Filed by Campaign Legal Center (CLC), Law Forward, the Election Law Clinic at Harvard Law School, Stafford Rosenbaum LLP, and Arnold & Porter, the petition argues that “Wisconsin’s current legislative districts are unconstitutional in multiple ways,” intentionally fragmenting Democratic voters in mid-sized cities and towns and giving Republicans an unlawful advantage.
The state’s maps haven’t changed much since 2011, when Republican lawmakers crafted GOP-friendly districts under then-Gov. Scott Walker.
“They are extreme partisan gerrymanders that violate multiple provisions of the Wisconsin Constitution,” reads the new lawsuit, which was filed directly with the state Supreme Court. “The maps violate the Constitution’s guarantee of equal protection because the Legislature, through these maps, has created superior and inferior classes of voters based on viewpoint, subordinating one class to the abusive fiat of the other. The maps also violate the constitutional guarantee of free speech because they retaliate against voters who express a political view by stripping them of political power.”
The groups filed the challenge on behalf of 19 Wisconsin voters a day after liberal Justice Janet Protasiewicz was sworn in to the state Supreme Court, ending 15 years of conservative dominance. Protasiewicz criticized Wisconsin’s maps as “unfair” during her campaign for the seat — the most expensive judicial race in U.S. history.
Jeff Mandell, a partner at Stafford Rosenbaum and board president of Law Forward, said Wednesday that “in the past 12 years, one political party captured the Legislature and has insulated itself from being answerable to the voters.”
“Despite the fact that our legislative branch is meant to be the most directly representative of the people, the gerrymandered maps have divided our communities, preventing fair representation,” said Mandell. “This has eroded confidence in our political system, suppressed competitive elections, skewed policy outcomes, and undermined democratic representation.”
“We have endured 12 years of rule by right-wing interests,” Mandell added, “and the voters of Wisconsin deserve fair representation.”

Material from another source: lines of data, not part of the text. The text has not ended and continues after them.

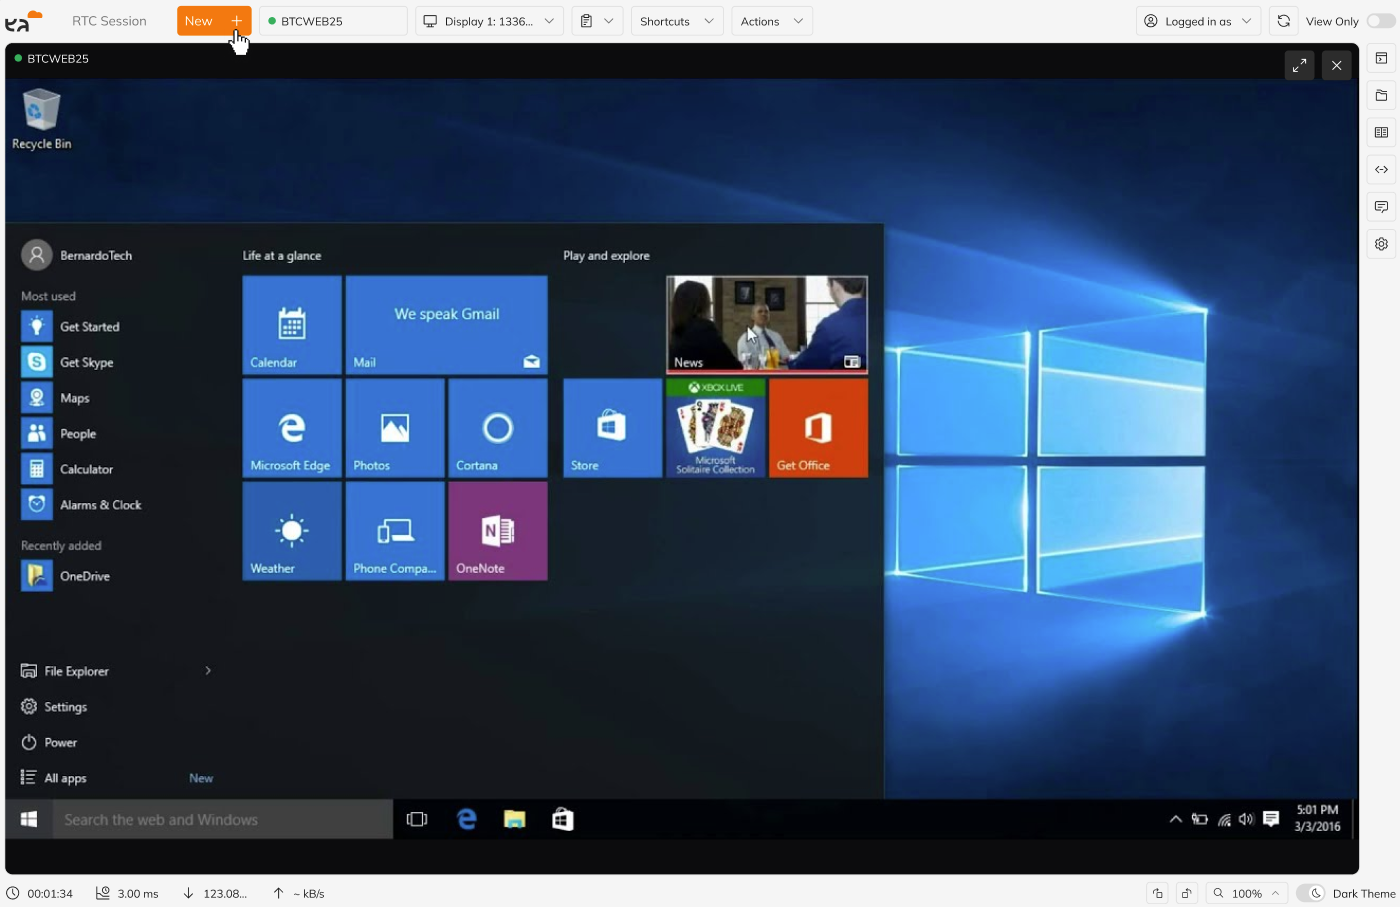Open the terminal panel icon in right sidebar

tap(1381, 59)
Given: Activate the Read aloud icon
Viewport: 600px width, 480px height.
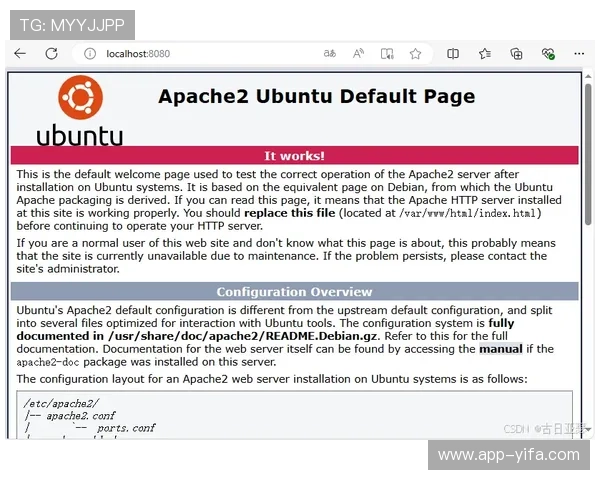Looking at the screenshot, I should pyautogui.click(x=359, y=54).
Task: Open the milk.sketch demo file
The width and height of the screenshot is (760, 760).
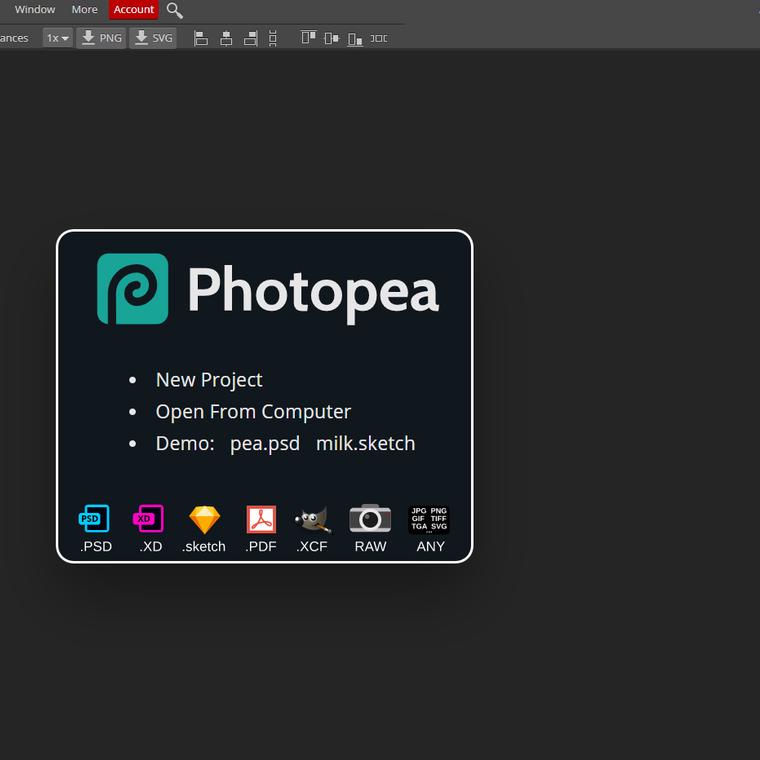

After a legal battle last year, the Wisconsin Supreme Court implemented Republican-drawn voting maps that Democratic Gov. Tony Evers vetoed in late 2021. Wisconsin’s Republican-controlled Legislature tried and failed to override the governor’s veto.
The new lawsuit argues that by imposing on the state the exact maps Evers vetoed, the Wisconsin Supreme Court violated the separation-of-powers principle.
The petition notes that the maps “did precisely what Republicans hoped” in 2022, “increasing their majority to 64 assembly seats (two shy of a veto-proof two-thirds majority) and 22 senate seats (a veto-proof majority).”
“An equally divided electorate yielded near two-third majorities for Republicans in both chambers,” the petition adds.
The plaintiffs ask that the state’s current legislative maps be redrawn and call for special elections for state Senate seats that would otherwise not be up for reelection until 2026. If the lawsuit succeeds, state Assembly races would also be held under newly drawn maps.
“The legislators elected in November 2022 took office in unconstitutionally configured districts,” the lawsuit states. “That constitutional infirmity has persisted for over a decade now, and Wisconsinites have suffered under this unconstitutional system for long enough. Legislators have no right to complete a term of office that was unconstitutionally obtained.”
Mark Gaber, senior director of redistricting at Campaign Legal Center, said Wednesday that “for far too long, Wisconsinites have had their voices illegally silenced by extreme gerrymandering.”
“Gerrymandering is a stain on our democracy no matter which party does it,” said Gaber. “It’s common sense: Voters should pick their politicians, not the other way around.”